As Australians, it’s a social norm in most households to consume some alcohol. Whether it be weekends, social occasions or the odd couple on a week night, many Australian adults are consuming alcohol on a regular basis.
Could your alcohol intake be stopping you from losing weight?
Is your alcohol consumption within the current recommendations?
Drinking alcohol in moderation can be a part of a healthy and balanced lifestyle. It has even been noted that a single drink daily can pose some potential health benefits. However, larger quantities on frequent occasions may be contributing to your excess kilos. On top of the food you consume each day, alcohol acts as excess and unnecessary calories which provide no nutritional value.
Alcohol is now the most widely used recreational drug in Australia.
When consumed, the metabolism of alcohol is prioritised over digestion of food as it is treated by the body as a toxin. Alcohol is absorbed directly into the bloodstream through the walls of the stomach and small intestine, where it is rapidly distributed to all parts of the body including the brain. It takes approximately 1 hour for the liver to break down 1 standard drink.
With long term health in mind, our current Australian Guidelines recommend:
• No more than 2 standard drinks on any given day with;
• At least 2 alcohol free days per week.
• The lifetime risk of harm from alcohol increases with quantity consumed.
These guidelines have been developed by medical experts to help reduce short and long term health risks associated with alcohol misuse.
How many calories are you drinking?
- Per gram, alcohol contains nearly twice the calories of protein and carbohydrates
(alcohol = 7Cal/gram protein and fat = 4Cal/gram).
- 1 standard drink contains 10g of pure alcohol, equivalent of 70 calories
(not including the calories from the fluid this alcohol exists in).
- 160mL 12% alcohol champagne (medium glass) = 119 calories. 1 bottle = 556 calories.
- 1 schooner (450mL) full strength beer (4.9% alcohol) = 162 calories.
- 1 rum & cola can (375mL) 4.6% alcohol = 248 calories.
- 160mL (medium glass) of 12% alcohol wine = 109 calories. 1 bottle = 510 calories.
- 1 vodka cruiser (275mL) 4.6% alcohol = 173 calories.
Reducing your daily calorie intake by around 480 calories per day, will in theory illicit 0.5-1kg of weight loss in a week. This is equivalent to cutting out 2 cans of rum and coke each day! Take a look at your weekly alcohol intake and see how the numbers add up.

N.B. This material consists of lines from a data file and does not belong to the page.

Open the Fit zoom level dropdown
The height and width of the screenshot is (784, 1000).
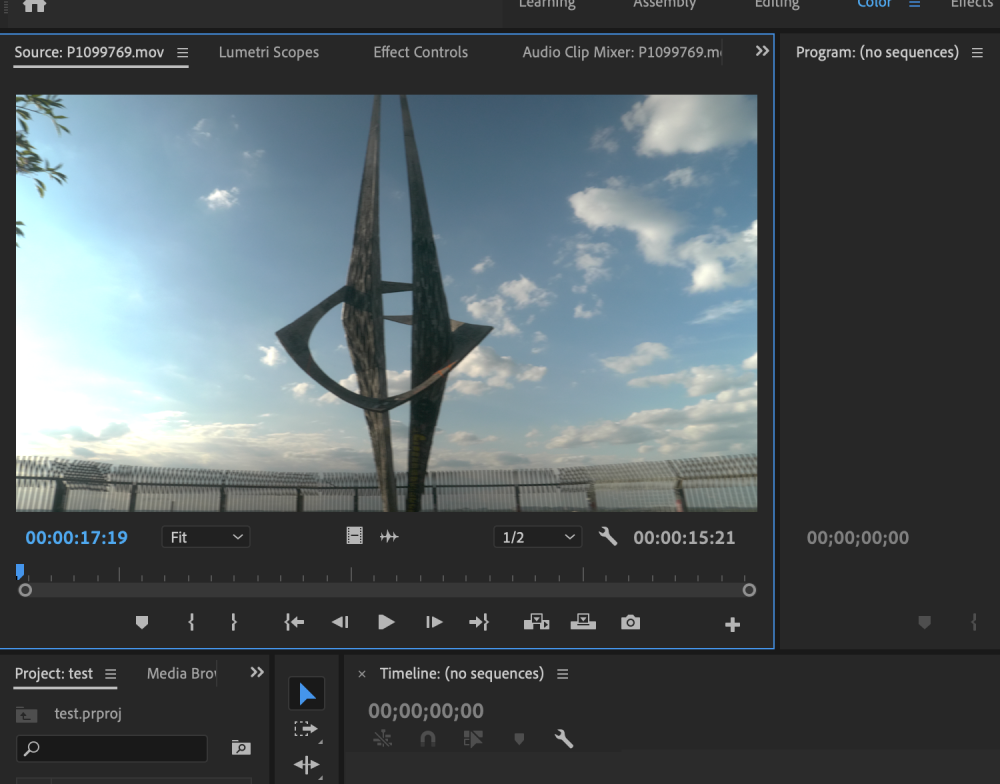[x=206, y=537]
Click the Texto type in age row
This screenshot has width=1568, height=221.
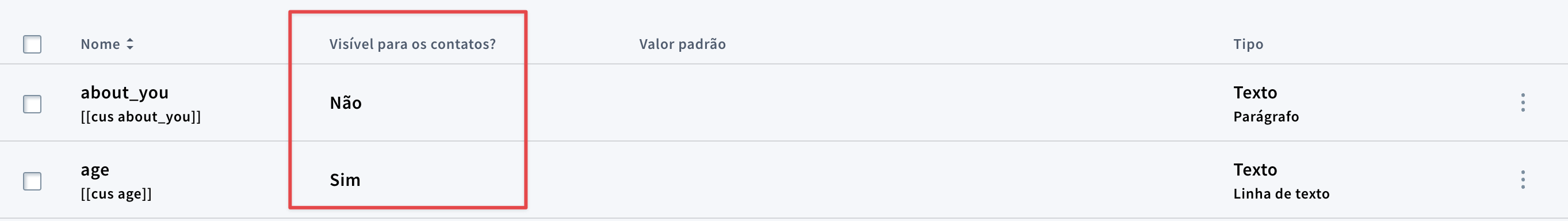coord(1255,169)
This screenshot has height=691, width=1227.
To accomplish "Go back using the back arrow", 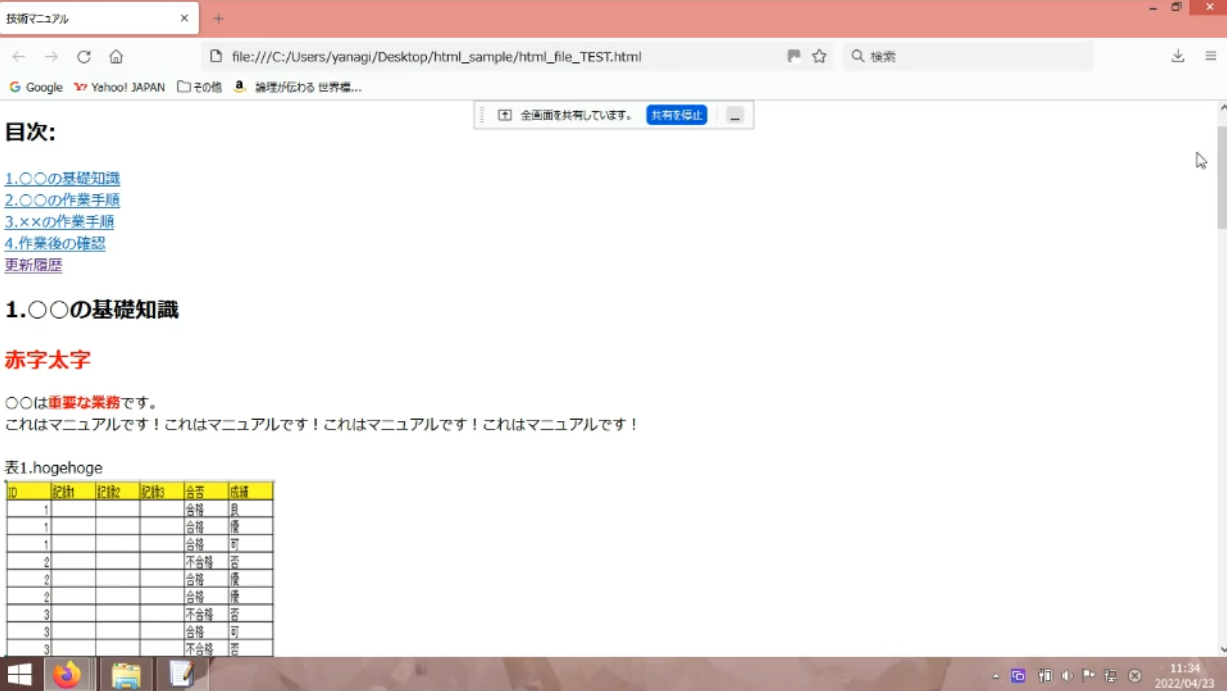I will [x=19, y=57].
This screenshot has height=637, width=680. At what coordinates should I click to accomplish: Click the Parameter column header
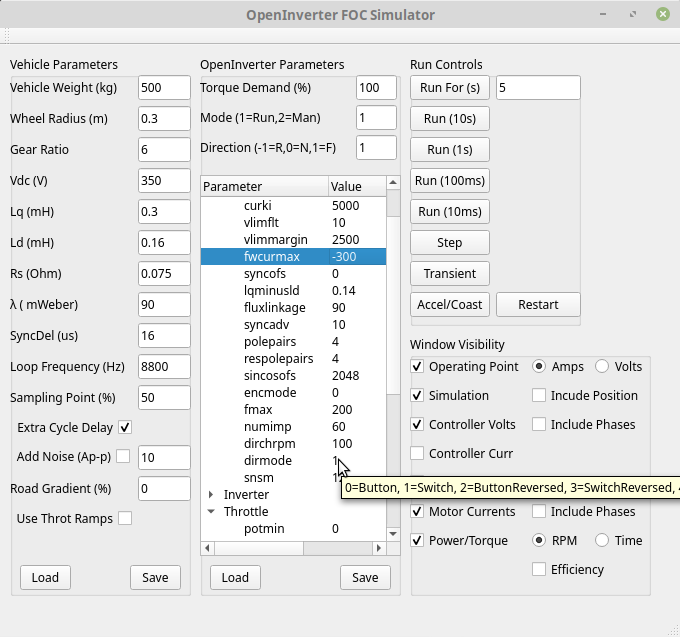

Alcohol should be enjoyed in moderation. If your intake is regularly above the recommendations, perhaps you should consider a reduction, which will not only save you some calories, but will also save you some coins! Talk to your Accredited Practicing Dietitian about where alcohol fits into your healthy lifestyle and how you may be able to reach your weight loss goals.